● **選択テキスト**
+ + + +

ファッションのご意見番ことスタイリスト地曳いく子さんが、独自の視点で切り込むオトナ女史のためのスタイル術「IKUKO’S METHOD」。今回のトピックは、夏のプリントものです。
STYLING BY IKUKO JIBIKI
PHOTO BY SHIN KIMURA
EDIT BY AKANE MAEKAWA
※ 六本木ヒルズ等各施設では、新型コロナウイルスの感染拡大防止の予防対策を徹底し営業を再開しております。 また一部の店舗では営業時間を短縮、もしくは臨時休業を継続しております。ご来店の際には事前に各施設HPをご覧ください。
無地人生に飽きてきた今だからこそ
自粛生活中(今もそうなのですが)は、気がつけば、Tシャツでもワンピースでも、ほとんど黒一色で過ごしていた私。たまに色ものを着ても、単色ばかり。外に出る機会がめっきり少なくなり、脳のおしゃれ思考が停止していたのだと思います。外に出かけなければ、刺激も受けません。自分でも気がつかないうちに、楽なほうへと向かっていたのかもしれません。とはいえ、無地な生活にもそろそろ飽きてきたので、色柄ものも復活させたいと思います。ですが、きれいな色や原色系のおしゃれをするのには、まだ気持ちがそこまでついていけなくて……。そんなとき思い出したのが、今季の展示会で出合ったプリントたち(展示会に回ったのは、昨年の秋のことですが……)。あのとき、心を捉えたのが、アフリカっぽいエスニックなプリントや、花柄。いわゆる夏らしい鮮やかな色のプリントではなく、懐かしい感じのシャビーなものです。次の春夏のトレンドは、ハッピーというより落ち着いた雰囲気なのだと思っていたら、偶然にもこういう気持ちになってしまったこの夏。だから、流行っておもしろいですよね。不思議と、時代を予測しているのですから。
地曳いく子が指南する
今夏のプリント選びの極意
❶ どこかレトロで、シャビーな色柄
今季注目したいのは、ヴィンテージショップにありそうな、レトロなフラワープリント。どこか懐かしい、でもモダンなプリント。色目も、ぱっと派手に明るくというよりは、どこか洗練され、落ち着いた色調のものが今夏らしさのポイントです。

+ + + +

● **実施する作業**
上の選択テキストを「無地人生に飽きてきた今だからこそ」を含む箇所から書き写し始め、「代を予測しているのですから。」のところで止める。一字一句変えずに写すこと。 上の選択テキストだけを手がかりにする。

+ + + +

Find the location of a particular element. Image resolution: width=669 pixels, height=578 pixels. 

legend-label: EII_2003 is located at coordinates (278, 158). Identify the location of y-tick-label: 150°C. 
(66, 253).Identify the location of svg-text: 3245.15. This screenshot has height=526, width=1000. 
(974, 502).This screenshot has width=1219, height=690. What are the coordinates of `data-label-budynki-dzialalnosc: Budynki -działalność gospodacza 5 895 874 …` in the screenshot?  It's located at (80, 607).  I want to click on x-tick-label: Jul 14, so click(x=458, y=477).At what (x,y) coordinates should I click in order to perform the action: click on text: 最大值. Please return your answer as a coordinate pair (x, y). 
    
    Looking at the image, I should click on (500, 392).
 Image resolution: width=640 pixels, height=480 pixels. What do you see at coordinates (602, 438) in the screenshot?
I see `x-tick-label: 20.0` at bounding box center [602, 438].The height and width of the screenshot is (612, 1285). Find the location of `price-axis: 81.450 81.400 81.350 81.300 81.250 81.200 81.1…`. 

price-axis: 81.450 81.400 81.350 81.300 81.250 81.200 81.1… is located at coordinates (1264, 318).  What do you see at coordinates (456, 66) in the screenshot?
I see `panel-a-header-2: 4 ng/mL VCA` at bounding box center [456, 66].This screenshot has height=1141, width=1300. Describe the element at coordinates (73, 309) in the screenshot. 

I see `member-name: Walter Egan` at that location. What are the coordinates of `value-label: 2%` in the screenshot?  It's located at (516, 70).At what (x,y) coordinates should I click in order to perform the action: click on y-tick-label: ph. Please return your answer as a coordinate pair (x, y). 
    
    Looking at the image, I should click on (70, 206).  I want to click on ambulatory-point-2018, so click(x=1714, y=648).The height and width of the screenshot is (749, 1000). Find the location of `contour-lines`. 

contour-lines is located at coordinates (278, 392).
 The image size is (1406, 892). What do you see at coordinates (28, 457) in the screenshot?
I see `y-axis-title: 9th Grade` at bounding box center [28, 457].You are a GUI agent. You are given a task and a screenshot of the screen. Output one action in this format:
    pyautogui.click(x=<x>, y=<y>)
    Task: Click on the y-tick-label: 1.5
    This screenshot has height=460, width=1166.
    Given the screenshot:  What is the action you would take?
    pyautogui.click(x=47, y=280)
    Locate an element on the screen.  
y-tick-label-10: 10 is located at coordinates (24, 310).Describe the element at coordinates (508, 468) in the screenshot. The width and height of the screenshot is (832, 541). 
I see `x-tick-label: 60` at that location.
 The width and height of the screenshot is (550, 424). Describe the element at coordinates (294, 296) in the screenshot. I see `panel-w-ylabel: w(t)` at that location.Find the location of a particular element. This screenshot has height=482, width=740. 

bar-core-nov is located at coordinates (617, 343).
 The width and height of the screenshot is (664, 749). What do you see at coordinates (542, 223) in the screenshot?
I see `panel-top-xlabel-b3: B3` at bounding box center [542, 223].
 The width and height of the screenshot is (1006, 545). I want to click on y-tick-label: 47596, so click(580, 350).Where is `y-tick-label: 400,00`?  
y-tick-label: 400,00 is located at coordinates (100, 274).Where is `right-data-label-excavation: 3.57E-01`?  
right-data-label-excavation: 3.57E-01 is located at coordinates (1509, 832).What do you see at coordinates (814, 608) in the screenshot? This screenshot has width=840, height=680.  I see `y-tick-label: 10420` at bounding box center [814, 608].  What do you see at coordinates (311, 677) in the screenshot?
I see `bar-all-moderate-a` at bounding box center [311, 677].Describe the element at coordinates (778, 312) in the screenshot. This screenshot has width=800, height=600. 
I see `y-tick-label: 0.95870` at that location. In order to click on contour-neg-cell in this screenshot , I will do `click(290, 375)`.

+ + + +

● **以下の結果**
無地人生に飽きてきた今だからこそ
自粛生活中(今もそうなのですが)は、気がつけば、Tシャツでもワンピースでも、ほとんど黒一色で過ごしていた私。たまに色ものを着ても、単色ばかり。外に出る機会がめっきり少なくなり、脳のおしゃれ思考が停止していたのだと思います。外に出かけなければ、刺激も受けません。自分でも気がつかないうちに、楽なほうへと向かっていたのかもしれません。とはいえ、無地な生活にもそろそろ飽きてきたので、色柄ものも復活させたいと思います。ですが、きれいな色や原色系のおしゃれをするのには、まだ気持ちがそこまでついていけなくて……。そんなとき思い出したのが、今季の展示会で出合ったプリントたち(展示会に回ったのは、昨年の秋のことですが……)。あのとき、心を捉えたのが、アフリカっぽいエスニックなプリントや、花柄。いわゆる夏らしい鮮やかな色のプリントではなく、懐かしい感じのシャビーなものです。次の春夏のトレンドは、ハッピーというより落ち着いた雰囲気なのだと思っていたら、偶然にもこういう気持ちになってしまったこの夏。だから、流行っておもしろいですよね。不思議と、時代を予測しているのですから。